Yesterday's Bloomberg "trial balloon" that the ECB would cut its inflation forecasts while boosting GDP expectations was confirmed moments ago, when during his prepared remarks Draghi increased the governing council's Eurozone GDP expectations as follows:
- 2017: from 1.8% to 1.9%
- 2018: from 1.7% to 1.8%
- 2019: from 1.6% to 1.7%
However, what the market was focusing on was the ECB's inflation expectations, and it was here that the ECB confirmed that the central bank with the world's biggest balance sheet has once again failed to stimulate inflation, slashing its forecast for 2017-2019 inflation across the board, blaming it on commodity prices. The new forecast is as follows:
- 2017: from 1.7% to 1.5%
- 2018: from 1.6% to 1.3%
- 2019: from 1.7% to 1.6%
WIth that cut, the ECB is taking a big gamble because as Bloomberg strategist Tanvir Sidhu writes, while downward revisions to ECB’s 2017 and 2018 forecasts are plausible to roughly around 1.5% given current peak inflation dynamics, "the central bank risks its credibility if cutting longer-term expectations to pre-QE projection levels."
He adds that lower-for-longer and Japanification of the bund curve will continue to play out if the 2019 forecast does come out in line with a report yesterday saying that HICP will be around 1.5%, about projection levels before QE. And while Draghi cut 2018 to only 1.3%, the lowest forecast in the series history, he still expects 2019 inflation to remain just above the 1.6% bogey.
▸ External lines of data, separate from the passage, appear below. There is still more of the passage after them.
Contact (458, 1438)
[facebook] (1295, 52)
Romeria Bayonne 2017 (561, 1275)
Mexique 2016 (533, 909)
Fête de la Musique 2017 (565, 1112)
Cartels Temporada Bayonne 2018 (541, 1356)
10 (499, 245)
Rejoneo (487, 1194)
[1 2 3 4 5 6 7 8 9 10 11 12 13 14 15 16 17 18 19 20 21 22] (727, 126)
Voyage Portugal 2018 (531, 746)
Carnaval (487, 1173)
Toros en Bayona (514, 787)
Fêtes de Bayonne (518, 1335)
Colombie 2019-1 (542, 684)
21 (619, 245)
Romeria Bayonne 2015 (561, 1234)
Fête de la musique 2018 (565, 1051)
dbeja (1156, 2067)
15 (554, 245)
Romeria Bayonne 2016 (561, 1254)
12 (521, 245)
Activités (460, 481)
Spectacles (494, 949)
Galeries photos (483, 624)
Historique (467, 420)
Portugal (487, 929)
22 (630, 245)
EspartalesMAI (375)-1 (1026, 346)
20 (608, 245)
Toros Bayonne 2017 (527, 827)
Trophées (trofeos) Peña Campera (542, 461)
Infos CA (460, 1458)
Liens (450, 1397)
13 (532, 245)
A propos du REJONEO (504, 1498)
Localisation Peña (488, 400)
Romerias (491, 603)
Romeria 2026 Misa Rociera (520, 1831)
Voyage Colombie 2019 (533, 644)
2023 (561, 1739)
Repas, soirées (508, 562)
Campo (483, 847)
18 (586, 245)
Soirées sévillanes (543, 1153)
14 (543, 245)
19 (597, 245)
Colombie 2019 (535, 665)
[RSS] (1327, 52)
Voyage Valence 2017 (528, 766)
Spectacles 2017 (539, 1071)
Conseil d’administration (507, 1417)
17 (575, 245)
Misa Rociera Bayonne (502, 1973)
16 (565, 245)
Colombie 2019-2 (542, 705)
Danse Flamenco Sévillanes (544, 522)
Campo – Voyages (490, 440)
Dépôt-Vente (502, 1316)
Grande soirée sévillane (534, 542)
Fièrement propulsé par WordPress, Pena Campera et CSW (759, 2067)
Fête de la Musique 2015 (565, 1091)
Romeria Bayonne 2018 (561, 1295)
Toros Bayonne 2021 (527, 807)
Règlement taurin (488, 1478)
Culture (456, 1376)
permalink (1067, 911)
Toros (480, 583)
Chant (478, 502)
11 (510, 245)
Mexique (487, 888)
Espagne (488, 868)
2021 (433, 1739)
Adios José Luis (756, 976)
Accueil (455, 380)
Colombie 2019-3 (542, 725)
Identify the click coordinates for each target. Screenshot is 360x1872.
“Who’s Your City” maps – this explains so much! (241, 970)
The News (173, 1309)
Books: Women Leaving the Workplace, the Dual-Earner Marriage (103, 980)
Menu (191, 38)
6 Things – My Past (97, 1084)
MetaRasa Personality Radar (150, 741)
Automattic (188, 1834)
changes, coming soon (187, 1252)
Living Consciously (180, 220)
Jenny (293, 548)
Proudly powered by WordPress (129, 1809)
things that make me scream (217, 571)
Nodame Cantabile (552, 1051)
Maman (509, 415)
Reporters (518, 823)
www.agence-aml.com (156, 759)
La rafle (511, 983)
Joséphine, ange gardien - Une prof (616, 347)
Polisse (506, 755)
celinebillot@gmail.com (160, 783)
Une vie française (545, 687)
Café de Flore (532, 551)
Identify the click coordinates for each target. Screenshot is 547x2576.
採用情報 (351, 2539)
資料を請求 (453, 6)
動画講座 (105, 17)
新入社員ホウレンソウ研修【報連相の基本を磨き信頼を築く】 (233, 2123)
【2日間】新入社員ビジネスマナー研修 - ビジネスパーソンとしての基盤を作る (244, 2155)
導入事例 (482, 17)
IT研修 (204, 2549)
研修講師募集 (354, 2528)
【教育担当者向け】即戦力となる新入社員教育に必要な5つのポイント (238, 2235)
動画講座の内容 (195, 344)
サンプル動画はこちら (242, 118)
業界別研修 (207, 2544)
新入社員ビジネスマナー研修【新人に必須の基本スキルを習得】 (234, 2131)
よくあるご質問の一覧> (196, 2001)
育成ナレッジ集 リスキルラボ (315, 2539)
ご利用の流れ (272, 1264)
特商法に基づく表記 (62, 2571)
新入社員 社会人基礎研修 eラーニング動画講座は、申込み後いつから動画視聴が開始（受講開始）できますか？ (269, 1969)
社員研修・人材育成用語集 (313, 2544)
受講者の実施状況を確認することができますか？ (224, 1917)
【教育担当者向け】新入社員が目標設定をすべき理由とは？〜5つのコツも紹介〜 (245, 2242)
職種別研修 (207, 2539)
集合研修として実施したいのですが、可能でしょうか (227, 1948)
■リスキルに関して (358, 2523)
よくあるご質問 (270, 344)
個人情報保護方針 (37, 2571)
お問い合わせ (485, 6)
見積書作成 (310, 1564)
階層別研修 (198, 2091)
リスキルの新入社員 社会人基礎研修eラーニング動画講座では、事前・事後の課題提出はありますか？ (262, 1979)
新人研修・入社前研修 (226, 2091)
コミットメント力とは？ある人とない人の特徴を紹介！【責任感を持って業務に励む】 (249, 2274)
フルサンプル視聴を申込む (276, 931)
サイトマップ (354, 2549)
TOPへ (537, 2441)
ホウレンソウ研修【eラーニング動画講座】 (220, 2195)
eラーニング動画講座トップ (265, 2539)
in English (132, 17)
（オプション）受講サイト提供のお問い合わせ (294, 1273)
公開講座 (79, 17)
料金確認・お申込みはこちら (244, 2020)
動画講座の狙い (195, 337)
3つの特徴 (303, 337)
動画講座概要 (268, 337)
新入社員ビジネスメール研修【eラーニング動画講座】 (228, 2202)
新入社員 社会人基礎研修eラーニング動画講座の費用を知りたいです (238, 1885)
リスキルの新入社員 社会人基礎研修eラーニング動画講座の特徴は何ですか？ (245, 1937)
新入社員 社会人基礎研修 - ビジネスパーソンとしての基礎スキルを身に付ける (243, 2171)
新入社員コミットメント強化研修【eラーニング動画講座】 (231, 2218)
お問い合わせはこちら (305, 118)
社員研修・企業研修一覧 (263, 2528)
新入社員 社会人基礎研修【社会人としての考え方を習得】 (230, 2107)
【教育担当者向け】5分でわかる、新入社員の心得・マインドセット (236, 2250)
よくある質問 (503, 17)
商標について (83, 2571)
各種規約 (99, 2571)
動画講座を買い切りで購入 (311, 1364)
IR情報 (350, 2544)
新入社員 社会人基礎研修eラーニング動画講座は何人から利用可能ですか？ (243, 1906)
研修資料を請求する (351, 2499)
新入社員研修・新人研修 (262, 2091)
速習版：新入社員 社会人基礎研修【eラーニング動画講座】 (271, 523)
As Bloomberg concludes, cutting the longer-term forecast would make Draghi’s communication more challenging given the ECB’s 33% issue limit means it would have to end QE earlier than inflation dynamics warrant.
As a result, the fate of ECB credibility now remains in the handover of HICP inflation from 1.3% in 2018 to 1.6% in 2019. Any further cuts to the outer years in the coming meets, the ECB will find itself in deep trouble, as it is rapidly running out of German bonds to monetize, and has little other recourse on how to stimulate Eurozone inflation.